Jax laughed bitterly. "Too late for whole. She broke me pretty thoroughly."
"Then we'll put you back together. Just like you put this community back together from nothing." Finn found a blanket that hadn't been destroyed, covered him with it. "Sleep it off. Tomorrow we'll deal with everything."
"What if I don't want to deal with it? What if I want to stay numb forever?"
"Then I'll drag you back anyway. That's what friends do."
Finn left, turned off the light. Jax lay in the darkness, Drift softening everything, and tried not to think about Elara. About her smile. Her laugh. The way she'd looked at him like he was worth something.
All lies. All performance.
Except... except there'd been moments. Small moments. When she'd cried after treating a dying child at the clinic. When she'd argued passionately for better housing for the elderly.

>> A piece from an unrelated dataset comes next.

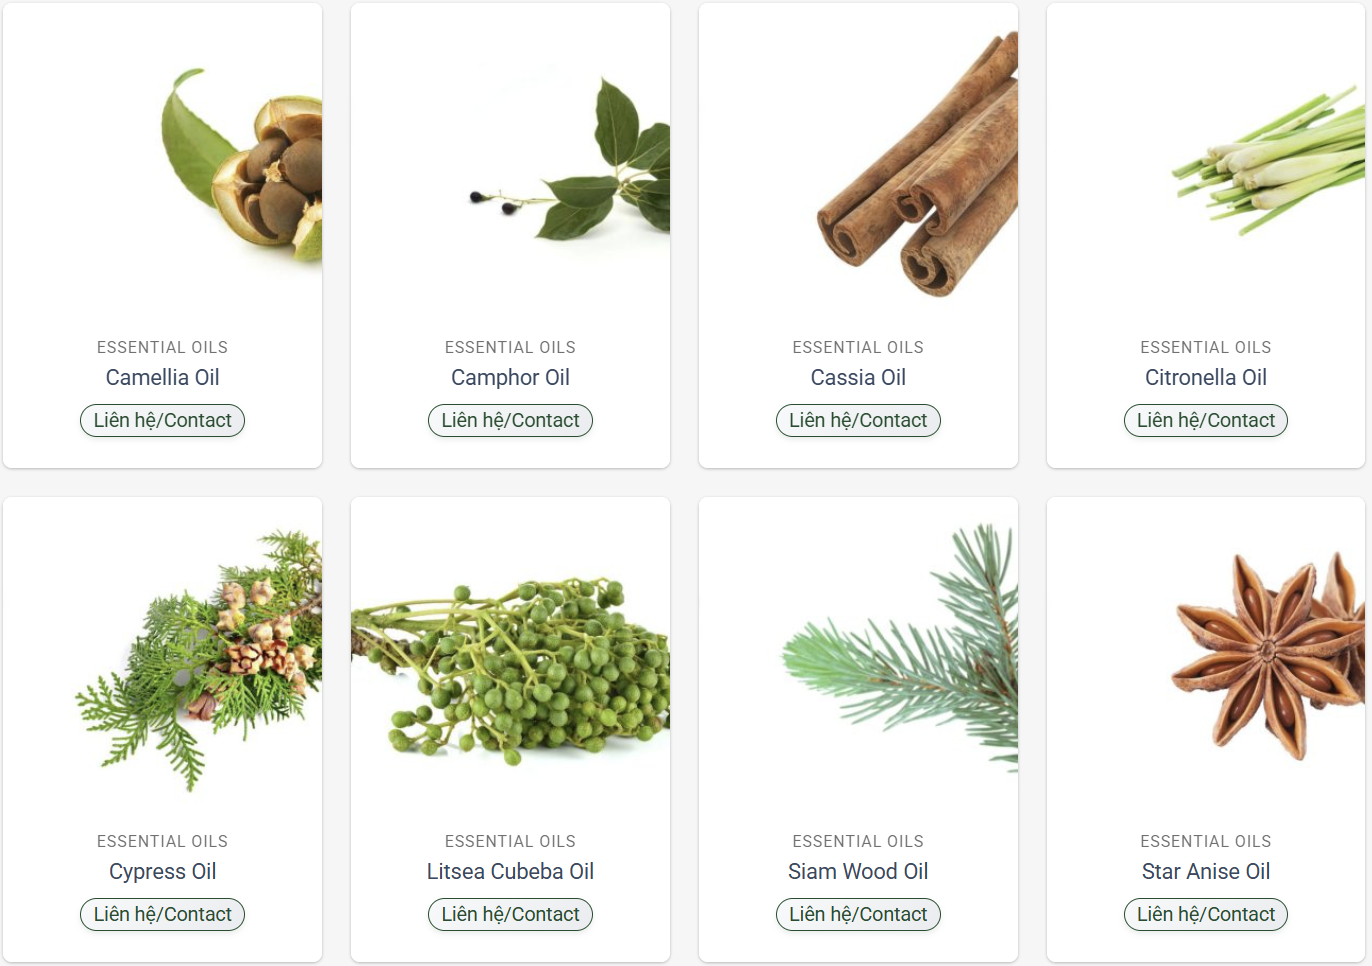
Task: Open the Camellia seed product image
Action: pos(162,163)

When she'd held him after nightmares and whispered that he was good, he was worth love, he was enough.
Those moments had felt real.
But maybe he was just desperate to believe anything good about her. Maybe his heart was betraying his head, trying to find excuses for the inexcusable.

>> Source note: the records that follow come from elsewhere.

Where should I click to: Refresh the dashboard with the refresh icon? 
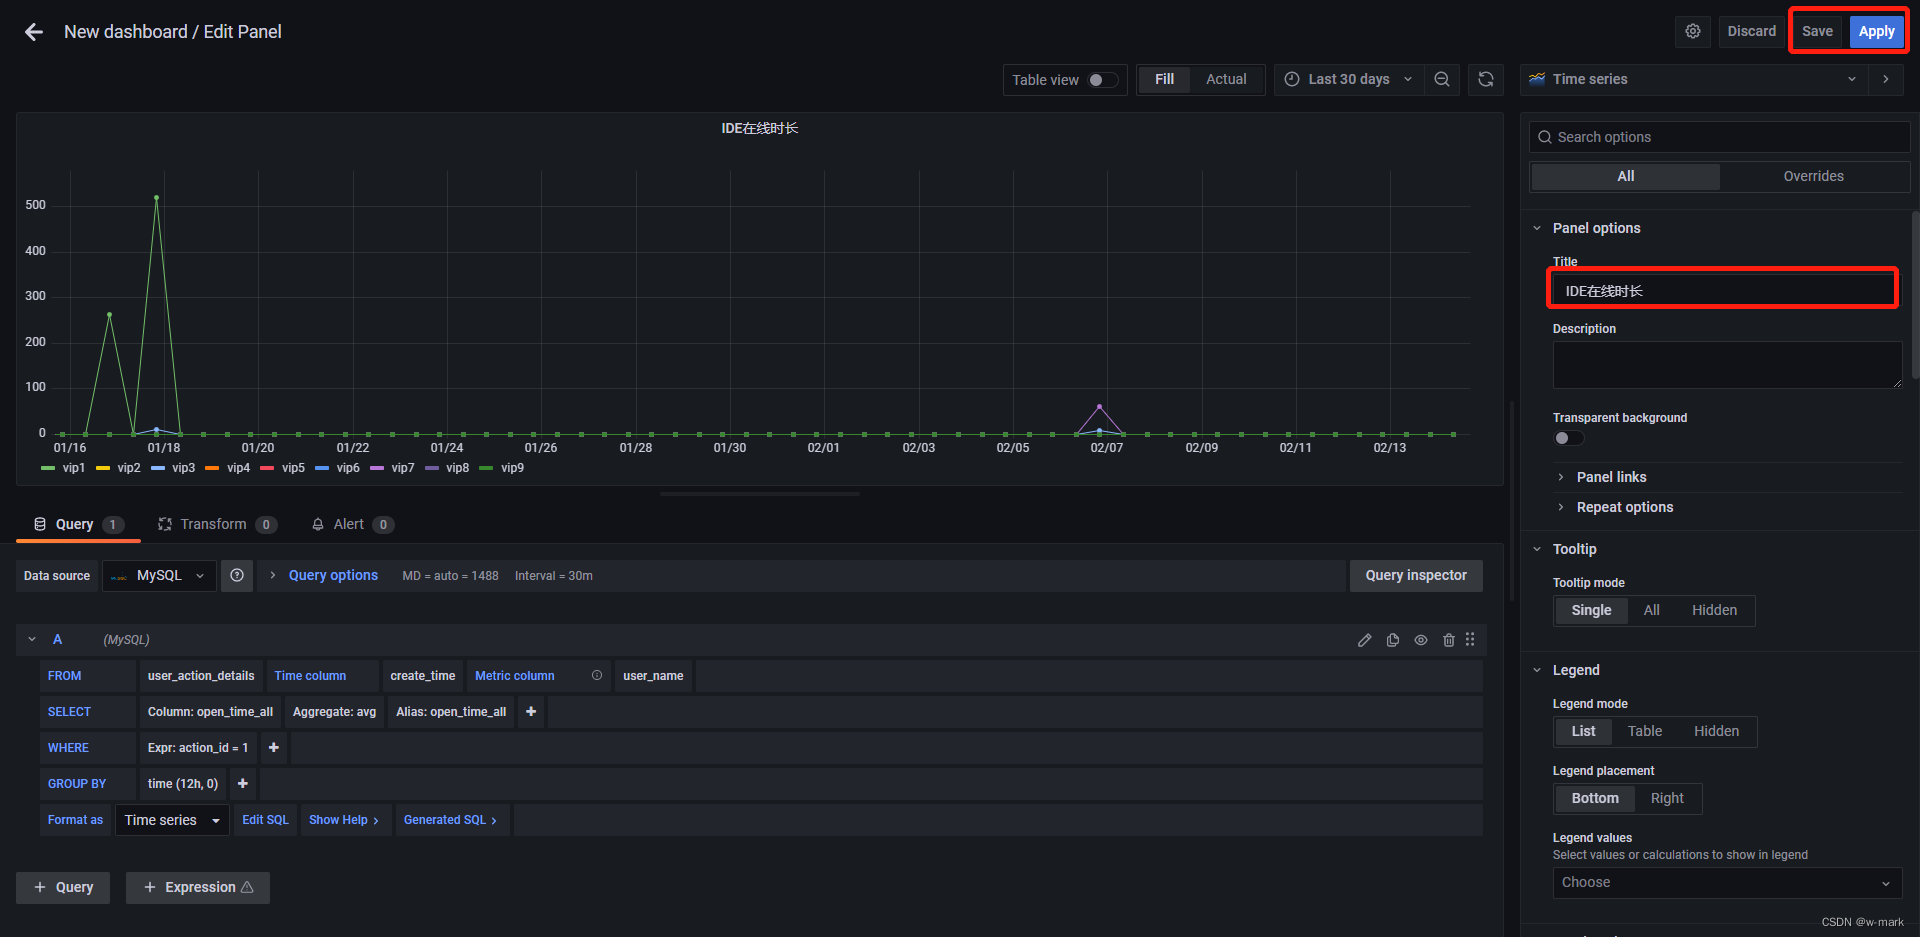(1486, 79)
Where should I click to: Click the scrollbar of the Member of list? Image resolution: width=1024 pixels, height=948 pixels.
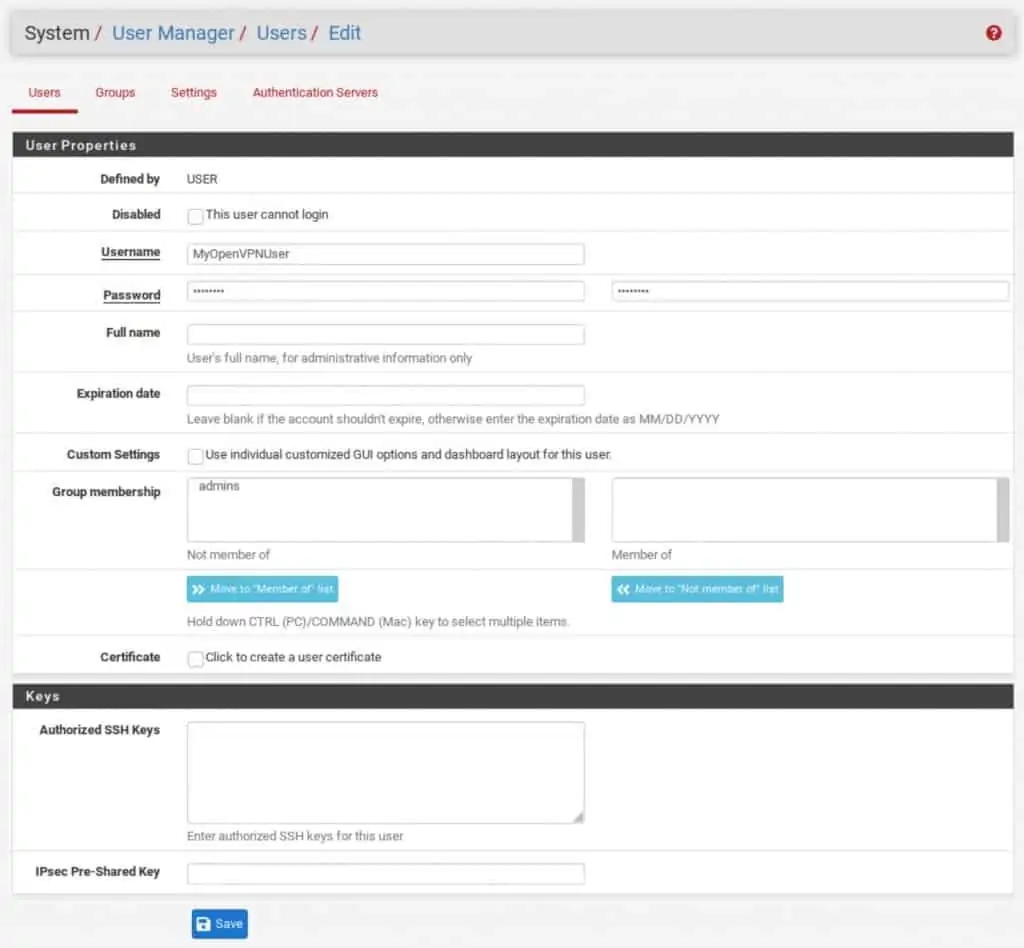1002,510
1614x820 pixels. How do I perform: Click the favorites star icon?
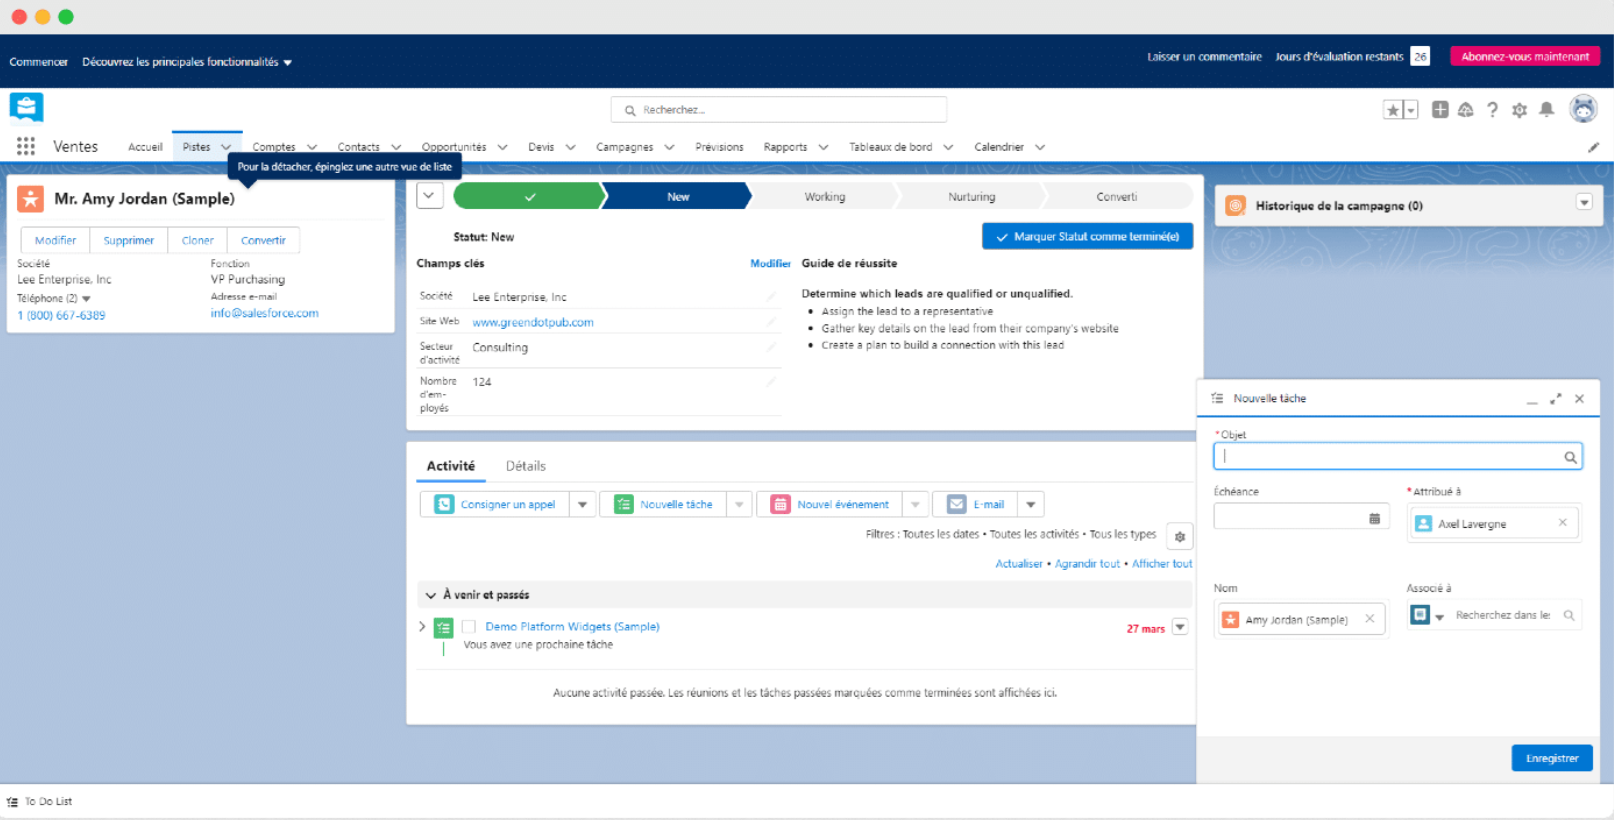pyautogui.click(x=1392, y=110)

The Drift pulled him toward sleep. He welcomed it. Sleep meant no thinking, no feeling, no remembering.
Tomorrow he'd wake up and the pain would still be there. The betrayal would still be real. The woman he'd loved would still be a lie.
But for tonight, numb was enough.
For tonight, he could pretend none of it had happened.
For tonight, he could forget.
The rain drummed on overhead. Even in his Drift-haze, even in his broken quarters, even in his shattered heart—the rain never stopped.
Some things were constant.
Some things never changed.
And some lies, he was learning, ran so deep you couldn't tell them from truth even after they were exposed.
That was the cruelest part.
Not knowing what had been real.
Not knowing if anything had been real.
Not knowing if he'd ever know.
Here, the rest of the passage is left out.